___ TEXTO CITADO ___

1. REFERENCIAL TEÓRICO
Apresentaremos, neste capítulo, os pilares teóricos sobre os quais esta pesquisa é construída. Cumpre sublinhar que o sustentáculo fundante, a abordagem ecológica da cognição e da linguagem, aqui defendida, perpassa todos os demais temas que serão desenvolvidos, entre os quais evidenciamos, por exemplo, as noções de frames e metáforas situadas, categorias analíticas que são centrais neste trabalho.
Diante dessa compreensão, organizaremos o referencial teórico da seguinte maneira: na primeira seção, 1.1, discorreremos sobre os princípios basilares da Cognição Ecológica, incluindo as noções de percepção (1.1.1) e de informação (1.1.2); na seção 1.2, discutiremos sobre frames, dando ênfase, principalmente, à perspectiva que subsidiará nossa análise; e, finalmente, na última seção (1.3), abordaremos o conceito de metáfora, destacando seu importante papel no tocante à projeção entre frames (1.3.1); exploraremos noções cruciais para a construção de nossa pesquisa, tais como a de metáfora situada e a de nicho metafórico (1.3.2); e versaremos sobre a interação entre metáforas e metonímias (1.3.3).
1.1. ABORDAGEM ECOLÓGICA DA COGNIÇÃO E DA LINGUAGEM
"[...] o sistema cognitivo emerge da atuação do corpo no ambiente, ou seja, com as informações perceptuais obtidas durante a exploração do ambiente, o cérebro coordena a montagem de circuitos percepto-motores de execução de tarefas de complexidade crescente".
(Paulo Henrique Duque)
A abordagem ecológica da cognição e da linguagem surge como uma espécie de ruptura com relação à LCC, pois, enquanto a primeira se ancora em um realismo direto, ou seja, compreende que a percepção não necessita de mediação, uma vez que acontece diretamente na interação do organismo no e com o ambiente, a segunda é respaldada por um realismo indireto, que, por seu turno, entende que a percepção é mediada pelas experiências corpóreas. Para tornar mais clara tal distinção, discorreremos, inicialmente, sobre a LCC.
A noção basilar da Cognição Corporificada é a de corporalidade, amplamente discutida por Lakoff e Johnson em Philosophy in the Flesh: the embodied mind and its challenge to western thought7 (1999). Na obra, o linguista e o filósofo sugerem que o modo pelo qual apreendemos a realidade externa é diretamente influenciado pelas particularidades referentes à nossa configuração corpórea, ou seja, nossa compreensão acerca do mundo é moldada por características específicas da espécie humana, entre as quais se destacam, como assinalam Lakoff e Johnson (1999, p. 18-19 [tradução nossa]⁸): a) olhos, orelhas, braços e pernas que funcionam de determinadas maneiras bastante definidas; b) um sistema visual dotado com mapas topográficos e células de orientação sensitivas que estruturam nossa capacidade de conceptualizar relações espaciais; e c) habilidades de nos movermos em caminhos e de acompanhar o movimento das outras coisas.
Em síntese, a corporalidade⁹, ideia fundante da ótica corporificada da cognição, se apresenta como um filtro a partir do qual percebemos o mundo, e, consequentemente, atribuímos sentidos às coisas em nosso entorno.

___

Reescreva como lista o parágrafo do texto citado que começa com "Diante dessa compreensão", conservando a numeração das seções e o tema de cada uma.

___ DADOS FORNECIDOS ___

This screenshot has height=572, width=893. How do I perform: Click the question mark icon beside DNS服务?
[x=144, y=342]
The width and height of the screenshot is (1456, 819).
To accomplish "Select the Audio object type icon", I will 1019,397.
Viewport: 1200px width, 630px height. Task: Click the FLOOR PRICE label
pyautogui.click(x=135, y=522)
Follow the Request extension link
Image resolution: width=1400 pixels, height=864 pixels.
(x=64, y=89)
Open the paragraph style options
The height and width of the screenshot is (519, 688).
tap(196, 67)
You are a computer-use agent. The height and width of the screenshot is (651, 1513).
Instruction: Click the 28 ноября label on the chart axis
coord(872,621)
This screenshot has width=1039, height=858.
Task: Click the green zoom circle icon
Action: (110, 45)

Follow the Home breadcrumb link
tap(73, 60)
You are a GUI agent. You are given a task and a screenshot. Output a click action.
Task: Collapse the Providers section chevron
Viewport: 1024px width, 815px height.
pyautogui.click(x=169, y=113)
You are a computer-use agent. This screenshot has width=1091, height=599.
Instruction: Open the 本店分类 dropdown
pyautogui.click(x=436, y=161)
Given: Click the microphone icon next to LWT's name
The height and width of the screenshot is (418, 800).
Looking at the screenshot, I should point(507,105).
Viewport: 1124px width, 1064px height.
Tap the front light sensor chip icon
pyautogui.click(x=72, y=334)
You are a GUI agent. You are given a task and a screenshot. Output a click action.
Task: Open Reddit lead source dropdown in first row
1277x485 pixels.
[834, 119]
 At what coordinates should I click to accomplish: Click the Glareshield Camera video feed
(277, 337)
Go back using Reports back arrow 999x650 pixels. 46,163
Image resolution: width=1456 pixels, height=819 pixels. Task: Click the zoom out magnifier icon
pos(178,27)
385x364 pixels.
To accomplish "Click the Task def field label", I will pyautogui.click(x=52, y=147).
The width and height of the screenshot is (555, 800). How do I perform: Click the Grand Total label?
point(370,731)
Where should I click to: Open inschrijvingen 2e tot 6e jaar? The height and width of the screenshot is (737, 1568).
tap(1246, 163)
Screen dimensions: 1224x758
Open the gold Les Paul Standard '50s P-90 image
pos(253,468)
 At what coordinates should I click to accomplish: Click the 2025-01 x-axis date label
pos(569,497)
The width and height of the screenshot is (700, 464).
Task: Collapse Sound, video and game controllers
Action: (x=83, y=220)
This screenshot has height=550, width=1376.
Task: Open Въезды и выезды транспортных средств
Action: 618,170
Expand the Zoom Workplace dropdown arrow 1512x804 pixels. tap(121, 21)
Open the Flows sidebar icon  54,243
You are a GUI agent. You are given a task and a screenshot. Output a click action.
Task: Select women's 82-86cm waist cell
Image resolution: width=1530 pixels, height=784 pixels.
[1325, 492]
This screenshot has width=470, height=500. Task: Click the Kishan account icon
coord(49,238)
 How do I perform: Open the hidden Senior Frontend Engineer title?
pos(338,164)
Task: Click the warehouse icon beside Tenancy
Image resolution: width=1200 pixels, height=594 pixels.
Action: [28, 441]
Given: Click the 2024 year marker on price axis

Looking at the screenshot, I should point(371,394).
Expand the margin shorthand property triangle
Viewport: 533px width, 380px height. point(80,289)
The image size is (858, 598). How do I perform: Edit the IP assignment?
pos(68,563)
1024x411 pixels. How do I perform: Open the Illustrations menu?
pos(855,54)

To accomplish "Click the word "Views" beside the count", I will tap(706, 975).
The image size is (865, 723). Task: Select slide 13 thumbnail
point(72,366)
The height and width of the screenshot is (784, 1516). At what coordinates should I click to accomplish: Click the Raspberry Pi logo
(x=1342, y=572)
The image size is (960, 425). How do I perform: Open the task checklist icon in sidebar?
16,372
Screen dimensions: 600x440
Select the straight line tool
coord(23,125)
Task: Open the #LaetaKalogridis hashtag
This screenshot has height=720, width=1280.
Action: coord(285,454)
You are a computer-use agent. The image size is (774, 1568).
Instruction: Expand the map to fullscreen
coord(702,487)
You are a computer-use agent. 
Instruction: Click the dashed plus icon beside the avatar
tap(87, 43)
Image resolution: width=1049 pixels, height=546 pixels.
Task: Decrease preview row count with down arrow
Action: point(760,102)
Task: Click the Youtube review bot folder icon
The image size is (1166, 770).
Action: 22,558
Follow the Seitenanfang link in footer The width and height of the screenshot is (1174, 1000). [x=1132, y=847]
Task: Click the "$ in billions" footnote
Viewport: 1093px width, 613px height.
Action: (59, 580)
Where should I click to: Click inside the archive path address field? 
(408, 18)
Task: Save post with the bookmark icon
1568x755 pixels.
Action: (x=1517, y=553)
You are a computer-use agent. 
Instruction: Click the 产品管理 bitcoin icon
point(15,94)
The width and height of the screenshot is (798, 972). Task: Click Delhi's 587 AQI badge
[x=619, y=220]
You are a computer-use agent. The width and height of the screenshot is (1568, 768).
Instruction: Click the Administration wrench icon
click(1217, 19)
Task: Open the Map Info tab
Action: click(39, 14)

___

* [SAÍDA CORRETA]
- Seção 1.1: princípios basilares da Cognição Ecológica, incluindo as noções de percepção (1.1.1) e de informação (1.1.2).
- Seção 1.2: frames, com ênfase na perspectiva que subsidiará a análise.
- Seção 1.3: conceito de metáfora.
  - 1.3.1: papel da metáfora na projeção entre frames.
  - 1.3.2: metáfora situada e nicho metafórico.
  - 1.3.3: interação entre metáforas e metonímias.